DNA甲基化及测定方法

史双林

(北华大学检验学院，吉林 吉林 132013)

在真核生物中，甲基化只发生在胞嘧啶第五位碳原子上，由DNA甲基化转移酶(DNMT)催化，以S-腺苷-L-甲硫氨酸(SAM)作为甲基供体，将甲基转移到胞嘧啶上，生成5-甲基胞嘧啶(5mC)的一种反应。其可保护DNA不被限制性内切酶切开。在人类基因组中，DNA的胞嘧啶约有4％被甲基化，它与基因表达有重要关系。活性染色质DNA呈低甲基化。60％～90％ CpG二核苷酸的胞嘧啶是甲基化的，主要散布在DNA重复序列。管家基因和组织特异性基因的5′端，启动子和第一个外显子区，由CpG密集(C+G>50％)而成，长度为1 000～2 000 bp，称为CpG岛，通常是非甲基化的，其甲基化可抑制转录，基因静默。

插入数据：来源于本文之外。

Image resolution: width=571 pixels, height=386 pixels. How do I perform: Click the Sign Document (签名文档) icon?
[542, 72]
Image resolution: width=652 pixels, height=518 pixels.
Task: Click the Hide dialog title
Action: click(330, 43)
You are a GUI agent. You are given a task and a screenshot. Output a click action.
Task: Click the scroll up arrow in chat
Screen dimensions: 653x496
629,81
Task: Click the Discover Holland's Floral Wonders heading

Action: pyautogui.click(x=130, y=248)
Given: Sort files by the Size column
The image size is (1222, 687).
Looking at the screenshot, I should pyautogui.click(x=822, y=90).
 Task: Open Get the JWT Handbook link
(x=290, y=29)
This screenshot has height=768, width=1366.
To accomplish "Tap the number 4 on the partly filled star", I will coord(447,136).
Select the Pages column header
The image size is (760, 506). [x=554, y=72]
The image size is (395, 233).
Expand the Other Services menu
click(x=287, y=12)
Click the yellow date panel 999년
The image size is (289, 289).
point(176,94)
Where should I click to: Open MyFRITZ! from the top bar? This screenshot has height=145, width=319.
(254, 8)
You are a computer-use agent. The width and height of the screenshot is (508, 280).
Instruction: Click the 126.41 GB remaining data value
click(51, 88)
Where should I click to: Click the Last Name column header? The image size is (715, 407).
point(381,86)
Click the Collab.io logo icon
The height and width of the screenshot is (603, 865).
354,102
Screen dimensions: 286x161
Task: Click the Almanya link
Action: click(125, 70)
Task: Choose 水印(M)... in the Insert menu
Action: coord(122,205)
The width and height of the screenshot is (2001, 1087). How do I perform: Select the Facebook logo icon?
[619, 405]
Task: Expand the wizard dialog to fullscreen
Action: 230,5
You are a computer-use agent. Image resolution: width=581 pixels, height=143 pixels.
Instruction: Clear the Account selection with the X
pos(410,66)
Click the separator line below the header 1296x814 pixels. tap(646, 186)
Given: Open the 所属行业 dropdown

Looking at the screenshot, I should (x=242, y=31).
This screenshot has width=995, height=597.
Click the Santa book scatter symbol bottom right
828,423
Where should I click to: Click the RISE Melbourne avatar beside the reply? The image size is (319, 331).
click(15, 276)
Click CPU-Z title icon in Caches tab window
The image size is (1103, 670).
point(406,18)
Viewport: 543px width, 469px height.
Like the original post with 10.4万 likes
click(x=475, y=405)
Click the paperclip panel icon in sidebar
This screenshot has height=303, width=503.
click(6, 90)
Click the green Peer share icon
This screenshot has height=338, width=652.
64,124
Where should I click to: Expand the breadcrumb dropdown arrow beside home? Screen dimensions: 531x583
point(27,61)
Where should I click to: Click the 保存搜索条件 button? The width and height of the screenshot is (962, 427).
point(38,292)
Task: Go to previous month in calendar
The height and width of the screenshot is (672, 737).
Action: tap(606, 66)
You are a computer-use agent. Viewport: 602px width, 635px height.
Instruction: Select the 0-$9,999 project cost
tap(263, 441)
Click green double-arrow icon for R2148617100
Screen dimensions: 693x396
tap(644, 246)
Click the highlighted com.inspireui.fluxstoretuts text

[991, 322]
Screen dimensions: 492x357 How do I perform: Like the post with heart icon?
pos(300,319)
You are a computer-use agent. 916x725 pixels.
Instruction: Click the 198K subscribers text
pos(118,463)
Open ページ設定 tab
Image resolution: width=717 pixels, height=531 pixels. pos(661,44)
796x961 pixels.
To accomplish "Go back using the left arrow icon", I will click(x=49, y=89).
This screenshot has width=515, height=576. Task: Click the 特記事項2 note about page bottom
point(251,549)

DNA甲基化与研究在非DNA序列改变的修饰，影响基因表达的可遗传的表观遗传学密切相关。其与组蛋白乙酰化在基因表达调控中的作用，与肿瘤、衰老、分化等一系列医学生物学问题有关〔1～4〕。

1 DNA甲基化

1.1DNA甲基化谱的建立 DNA甲基化分为2种：维持甲基化和从头甲基化。维持甲基化是当甲基化的双链DNA复制后，在DNMT1作用下，生成的两条新链中，只有亲代链是甲基化，而新合成的子代链是非甲基化的。DNA整体甲基化主要与DNMT1相关，对生物DNA甲基化表型起维持作用。从头甲基化则是在完全去甲基化的位点引入甲基，在从头甲基化酶DNMT3a和DNMT3b催化下，建立甲基化机制。在早期胚胎和胚胎期肿瘤(EC)的细胞中，DNMT1完全失活，基因组完全去甲基化，此后DNMT3a和DNMT3b催化下，基因组开始重建甲基化谱。其建立过程就是细胞分化的完成过程，也是细胞部分或完全丧失分裂能力的过程。具有组织特异性，甲基化谱不同的细胞其功能也不同〔1〕。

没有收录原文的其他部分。